The problem is that when I press the button to generate data, the plot is evaluated twice, which I want to avoid. I emphasise this by adding sleep routine in the plotting function.
It seems to me that I'm updating the numericInput incorrectly. When I simply hard-code initial field value of that field, the issue is gone and the plot is evaluated once.
library(shiny)
ui <- shinyUI(fluidPage(
titlePanel("test data clipping"),
sidebarLayout(
sidebarPanel(
actionButton('inDataGen', 'Generate dataset'),
br(),
br(),
uiOutput('resetable_input_clip'),
actionButton('inDataClipReset', 'Reset data clipping')
),
mainPanel(plotOutput("plotHist", width = "100%"))
)
))
server <- shinyServer(function(input, output) {
rValues <- reactiveValues(dataIn = NULL,
dataMin = -10e10)
# generate random dataset
userDataGen <- observeEvent(input$inDataGen, {
cat(file = stderr(), '\nuserDataGen\n')
# assign result to shared 'dataIn' variable
x <- rnorm(1000)
rValues$dataIn = x
rValues$dataMin = min(x)
})
# modify data
userDataProc <- reactive({
cat(file = stderr(), 'userDataProc\n')
dm = rValues$dataIn
if (is.null(rValues$dataIn))
return(NULL)
else {
# Data clipping
dm[dm < input$inDataClipMin] <-
input$inDataClipMin
return(dm)
}
})
output$resetable_input_clip <- renderUI({
cat(file = stderr(), 'output$resetable_input_clip\n')
times <- input$inDataClipReset
div(
id = letters[(times %% length(letters)) + 1],
numericInput(
'inDataClipMin',
'Clip data below threshold:',
value = rValues$dataMin,
width = 200,
step = 100
)
)
})
output$plotHist <- renderPlot({
cat(file = stderr(), 'plotHist \n')
if (is.null(rValues$dataIn))
return(NULL)
else {
plot(hist(userDataProc()))
Sys.sleep(2)
}
})
})
shinyApp(ui = ui, server = server)
The flow after pressing the button to generate data involves two evaluations of plotHist:
output$resetable_input_clip
plotHist
userDataGen
plotHist
userDataProc
output$resetable_input_clip
plotHist
userDataProc
SOLVED ELSWHERE
This issue has been solved on Shiny Google group. The final solution is available here and is a combination of changing observeEvent + reactiveValues to reactive(), and using freezeReactiveValue.

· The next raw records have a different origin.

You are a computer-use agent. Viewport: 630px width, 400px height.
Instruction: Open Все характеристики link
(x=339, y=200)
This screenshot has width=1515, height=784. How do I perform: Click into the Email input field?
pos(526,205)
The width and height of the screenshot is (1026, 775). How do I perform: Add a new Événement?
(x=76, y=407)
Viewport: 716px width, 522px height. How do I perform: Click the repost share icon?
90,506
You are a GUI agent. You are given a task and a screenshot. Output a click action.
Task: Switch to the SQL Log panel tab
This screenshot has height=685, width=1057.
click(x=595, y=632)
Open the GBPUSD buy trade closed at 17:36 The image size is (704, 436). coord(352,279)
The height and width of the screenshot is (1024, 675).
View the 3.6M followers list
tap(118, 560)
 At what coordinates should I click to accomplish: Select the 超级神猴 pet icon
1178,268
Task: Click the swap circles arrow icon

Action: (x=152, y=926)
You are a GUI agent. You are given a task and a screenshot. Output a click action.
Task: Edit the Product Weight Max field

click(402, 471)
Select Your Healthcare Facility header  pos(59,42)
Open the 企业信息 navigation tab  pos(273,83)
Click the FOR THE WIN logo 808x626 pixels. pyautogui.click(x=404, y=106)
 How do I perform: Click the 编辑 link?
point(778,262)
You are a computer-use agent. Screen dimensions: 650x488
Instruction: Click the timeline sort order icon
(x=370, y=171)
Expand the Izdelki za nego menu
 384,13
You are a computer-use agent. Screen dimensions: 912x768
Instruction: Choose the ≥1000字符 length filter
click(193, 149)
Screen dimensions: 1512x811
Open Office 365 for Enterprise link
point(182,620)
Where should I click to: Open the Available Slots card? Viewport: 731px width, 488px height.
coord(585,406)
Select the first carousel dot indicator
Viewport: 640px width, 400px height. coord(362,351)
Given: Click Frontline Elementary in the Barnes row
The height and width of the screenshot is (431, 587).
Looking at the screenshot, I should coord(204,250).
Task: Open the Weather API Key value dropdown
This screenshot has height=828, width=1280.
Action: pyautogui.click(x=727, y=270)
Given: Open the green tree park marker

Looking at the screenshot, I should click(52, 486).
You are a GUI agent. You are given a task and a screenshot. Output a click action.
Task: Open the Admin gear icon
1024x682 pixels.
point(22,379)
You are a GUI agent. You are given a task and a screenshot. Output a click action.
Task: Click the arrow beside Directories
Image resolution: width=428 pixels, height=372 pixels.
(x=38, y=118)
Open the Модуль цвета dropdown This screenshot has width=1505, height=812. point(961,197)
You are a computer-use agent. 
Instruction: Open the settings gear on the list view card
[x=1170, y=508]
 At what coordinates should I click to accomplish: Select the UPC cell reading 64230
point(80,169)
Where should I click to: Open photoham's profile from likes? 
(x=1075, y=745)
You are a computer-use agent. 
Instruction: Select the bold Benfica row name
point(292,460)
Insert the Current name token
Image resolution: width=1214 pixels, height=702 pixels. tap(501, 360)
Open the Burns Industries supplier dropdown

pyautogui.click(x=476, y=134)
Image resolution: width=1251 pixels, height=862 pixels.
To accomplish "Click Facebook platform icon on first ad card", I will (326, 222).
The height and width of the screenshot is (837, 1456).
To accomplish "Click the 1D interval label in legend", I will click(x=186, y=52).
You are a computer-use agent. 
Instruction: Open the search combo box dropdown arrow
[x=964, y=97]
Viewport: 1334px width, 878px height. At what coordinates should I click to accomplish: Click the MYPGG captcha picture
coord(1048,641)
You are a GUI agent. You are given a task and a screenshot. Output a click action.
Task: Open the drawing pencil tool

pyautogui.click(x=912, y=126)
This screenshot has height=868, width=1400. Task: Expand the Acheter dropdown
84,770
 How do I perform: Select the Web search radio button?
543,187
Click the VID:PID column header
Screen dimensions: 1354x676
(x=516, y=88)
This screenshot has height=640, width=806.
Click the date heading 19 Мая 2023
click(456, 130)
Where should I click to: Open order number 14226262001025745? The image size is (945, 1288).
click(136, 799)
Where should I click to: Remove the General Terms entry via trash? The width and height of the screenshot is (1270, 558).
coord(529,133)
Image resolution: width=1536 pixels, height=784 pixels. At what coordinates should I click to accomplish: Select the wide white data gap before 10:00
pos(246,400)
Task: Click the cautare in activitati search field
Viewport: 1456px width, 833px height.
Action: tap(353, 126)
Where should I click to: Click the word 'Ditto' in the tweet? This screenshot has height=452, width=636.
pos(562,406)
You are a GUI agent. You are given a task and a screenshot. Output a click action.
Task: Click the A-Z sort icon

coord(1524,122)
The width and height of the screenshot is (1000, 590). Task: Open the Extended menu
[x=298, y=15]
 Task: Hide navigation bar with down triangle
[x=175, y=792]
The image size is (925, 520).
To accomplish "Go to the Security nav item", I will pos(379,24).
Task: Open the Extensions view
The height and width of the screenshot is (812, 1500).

I believe your issue is occurring in
# modify data
userDataProc <- reactive({
cat(file = stderr(), 'userDataProc\n')
dm = rValues$dataIn
if (is.null(df))
return(NULL)
else {
# Data clipping
dm[dm < input$inDataClipMin] <-
input$inDataClipMin
return(dm)
}
})
Since input$inDataClipMin is dependent on the reactive value rValues$dataMin, you end up rendering this for the initial value of rValues$dataMin, the rValues$dataMin is being reevaluated, which triggers a reevaluation of input$inDataClipMin.
If you replace this snippet with what I have below, you should get your desired behavior.
# modify data
userDataProc <- reactive({
cat(file = stderr(), 'userDataProc\n')
dm = rValues$dataIn
if (is.null(df))
return(NULL)
else {
# Data clipping
dm[dm < rValues$dataMin] <-
rValues$dataMin
return(dm)
}
})
As an alternative, you could put the following in your ui
numericInput(
'inDataClipMin',
'Clip data below threshold:',
value = rValues$dataMin,
width = 200,
step = 100
)
And then use updateNumericInput to replace it's value. This would require a lot more tinkering in your current code, however, and depending on what else is happening in your app, may not be the ideal solution anyway.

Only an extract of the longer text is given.